Stored data
======

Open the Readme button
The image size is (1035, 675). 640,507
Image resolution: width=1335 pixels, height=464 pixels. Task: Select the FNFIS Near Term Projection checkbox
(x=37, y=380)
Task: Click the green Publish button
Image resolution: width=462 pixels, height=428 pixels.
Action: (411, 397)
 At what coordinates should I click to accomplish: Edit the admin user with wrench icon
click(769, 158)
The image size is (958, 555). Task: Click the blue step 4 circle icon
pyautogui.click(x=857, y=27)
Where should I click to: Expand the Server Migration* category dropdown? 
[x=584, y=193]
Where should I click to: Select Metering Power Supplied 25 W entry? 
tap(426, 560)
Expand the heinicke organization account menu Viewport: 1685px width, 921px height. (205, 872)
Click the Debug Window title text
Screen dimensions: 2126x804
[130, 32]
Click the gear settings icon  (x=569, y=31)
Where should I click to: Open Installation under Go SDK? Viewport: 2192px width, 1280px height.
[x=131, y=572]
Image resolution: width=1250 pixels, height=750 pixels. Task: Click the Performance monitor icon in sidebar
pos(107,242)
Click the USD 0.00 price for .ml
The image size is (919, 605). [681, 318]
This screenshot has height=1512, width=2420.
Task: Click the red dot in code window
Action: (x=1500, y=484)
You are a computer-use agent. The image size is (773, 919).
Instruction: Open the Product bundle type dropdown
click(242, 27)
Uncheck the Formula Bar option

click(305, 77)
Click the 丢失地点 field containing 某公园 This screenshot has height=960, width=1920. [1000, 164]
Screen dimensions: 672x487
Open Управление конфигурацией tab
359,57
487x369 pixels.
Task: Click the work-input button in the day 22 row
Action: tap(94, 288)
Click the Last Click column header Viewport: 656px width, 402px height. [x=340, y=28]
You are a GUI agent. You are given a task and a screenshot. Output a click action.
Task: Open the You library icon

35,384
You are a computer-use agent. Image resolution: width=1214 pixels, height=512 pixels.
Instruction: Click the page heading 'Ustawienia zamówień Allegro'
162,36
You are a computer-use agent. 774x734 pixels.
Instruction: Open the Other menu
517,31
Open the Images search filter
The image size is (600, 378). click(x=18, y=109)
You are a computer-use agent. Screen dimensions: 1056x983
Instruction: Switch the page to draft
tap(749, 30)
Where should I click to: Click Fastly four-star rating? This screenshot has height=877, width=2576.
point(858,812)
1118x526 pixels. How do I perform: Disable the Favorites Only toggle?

======

• What you need to do:
Go through the records and print each one exactly.

• Solution below:
Open the Readme button
The image size is (1035, 675). 640,507
Image resolution: width=1335 pixels, height=464 pixels. Task: Select the FNFIS Near Term Projection checkbox
(x=37, y=380)
Task: Click the green Publish button
Image resolution: width=462 pixels, height=428 pixels.
Action: (411, 397)
 At what coordinates should I click to accomplish: Edit the admin user with wrench icon
click(769, 158)
The image size is (958, 555). Task: Click the blue step 4 circle icon
pyautogui.click(x=857, y=27)
Where should I click to: Expand the Server Migration* category dropdown? 
[x=584, y=193]
Where should I click to: Select Metering Power Supplied 25 W entry? 
tap(426, 560)
Expand the heinicke organization account menu Viewport: 1685px width, 921px height. (205, 872)
Click the Debug Window title text
Screen dimensions: 2126x804
[130, 32]
Click the gear settings icon  (x=569, y=31)
Where should I click to: Open Installation under Go SDK? Viewport: 2192px width, 1280px height.
[x=131, y=572]
Image resolution: width=1250 pixels, height=750 pixels. Task: Click the Performance monitor icon in sidebar
pos(107,242)
Click the USD 0.00 price for .ml
The image size is (919, 605). [681, 318]
This screenshot has height=1512, width=2420.
Task: Click the red dot in code window
Action: (x=1500, y=484)
You are a computer-use agent. The image size is (773, 919).
Instruction: Open the Product bundle type dropdown
click(242, 27)
Uncheck the Formula Bar option

click(305, 77)
Click the 丢失地点 field containing 某公园 This screenshot has height=960, width=1920. [1000, 164]
Screen dimensions: 672x487
Open Управление конфигурацией tab
359,57
487x369 pixels.
Task: Click the work-input button in the day 22 row
Action: tap(94, 288)
Click the Last Click column header Viewport: 656px width, 402px height. [x=340, y=28]
You are a GUI agent. You are given a task and a screenshot. Output a click action.
Task: Open the You library icon

35,384
You are a computer-use agent. Image resolution: width=1214 pixels, height=512 pixels.
Instruction: Click the page heading 'Ustawienia zamówień Allegro'
162,36
You are a computer-use agent. 774x734 pixels.
Instruction: Open the Other menu
517,31
Open the Images search filter
The image size is (600, 378). click(x=18, y=109)
You are a computer-use agent. Screen dimensions: 1056x983
Instruction: Switch the page to draft
tap(749, 30)
Where should I click to: Click Fastly four-star rating? This screenshot has height=877, width=2576.
point(858,812)
1118x526 pixels. How do I perform: Disable the Favorites Only toggle?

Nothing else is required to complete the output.